Aynı sözleşmenin onuncu maddesi, basının bilgi edindirme hakkını teslim ediyordu ama, Avrupa mahkemesi, prensesin özel hayatıyla basın özgürlüğü arasına bir sınır çekmişti. Oysa Alman mahkemesi, ‘çağdaş toplumun önemli bir figürü’ olduğu gerekçesiyle prensese orta karar bir özel hayat biçmiş ve sadece çocuklarının göründüğü resimlerin yayınını engellemişti. AİHM’ye göre ise prenses, çok tanınmış biri olmasına karşın, kamuya açık alanda bile özel hayat hakkına sahipti. Hatta daha da öte, prensesin toplum içinde nasıl hareket ettiğini merak eden kamunun çıkarı olsa bile bu hakka sahipti. Fotoğrafların basılabilmesi için, bunların demokratik bir toplumda tartışma yaratacak nitelik taşıması gerekiyordu.
ALMANYA’YA BASKI
Basının şöhretlerin özel hayatına nüfuz edebilme lüksünü sınırlandıran bu karar, Fransa’daki yasayla hemen hemen paraleldi, ancak İngiltere açısından sorun yaratıyordu. İngiliz Basın Şikayet Komisyonu ve mahkemelerin başvuruları incelerken, AİHM kararını da dikkate alması gerekiyordu.

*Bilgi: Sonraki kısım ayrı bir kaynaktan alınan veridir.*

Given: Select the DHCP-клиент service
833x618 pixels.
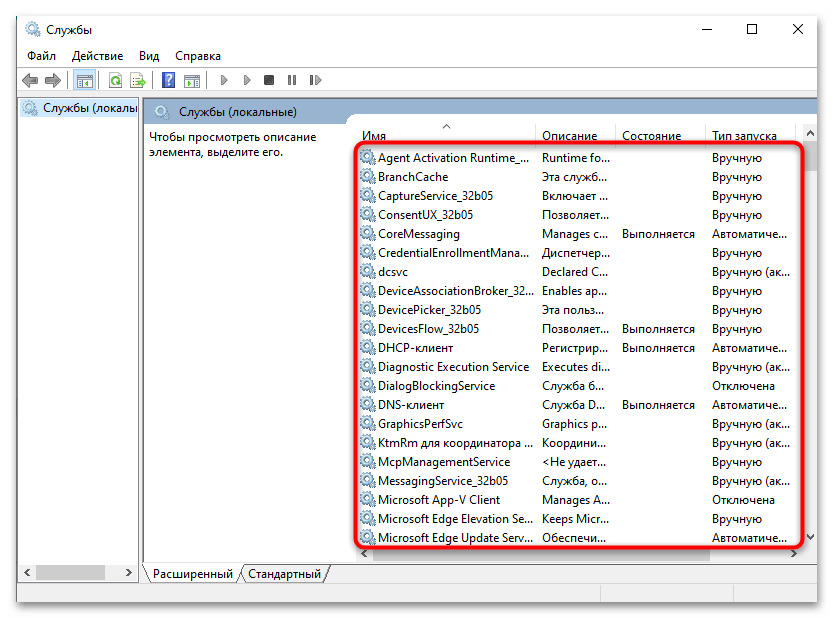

Ancak İngiliz basın hukukçularına göre bu şartlarda, basın özgürlüğünün ihlal edilmemesine imkan yoktu ve hálá bir umut vardı. Almanya’nın AİHM kararına Büyük Mahkeme’de itiraz için üç aylık süresi bulunuyordu. Süre geçen hafta doldu ve İngiliz medyasından gelen bütün baskılara rağmen Almanya itiraz hakkını kullanmadı. Oysa itiraz kabul edildiği takdirde, dahili temyiz mekanizması çerçevesinde, aynı mahkemenin farklı bir yargıç heyeti davaya yeniden bakacaktı. Bu ihtimal ortadan kalktığına göre şimdi ne olacak? İngiltere’deki hukukçu görüşleri muhtelif. Bir kere, Avrupa’daki özel hayatı koruma yasaları arasında hayli derin farklar bulunduğu için, tek bir mahkeme kararının bunları uyumlu hale getirecek mekanizmayı tetiklemesi pek olası görülmüyor. Çünkü AİHM kararıyla kısıtlanan basın özgürlüğü anayasal bir hak.
Şimdi özel hayat ile basın özgürlüğü arasına nereden sınır çekileceği tartışılırken, İngiliz basın hukuku uzmanı Amber Melville-Brown iki hak arasındaki hassas dengeye pratik bir açıklama getiriyor: ‘Ter lekeleri, selülitler ve vücuttaki sarkmalar sekizinci maddeye girer. Şımarık primadonnaların, objektiflere hazır olduğu an çekilen fotoğraflar ise onuncu maddeye.’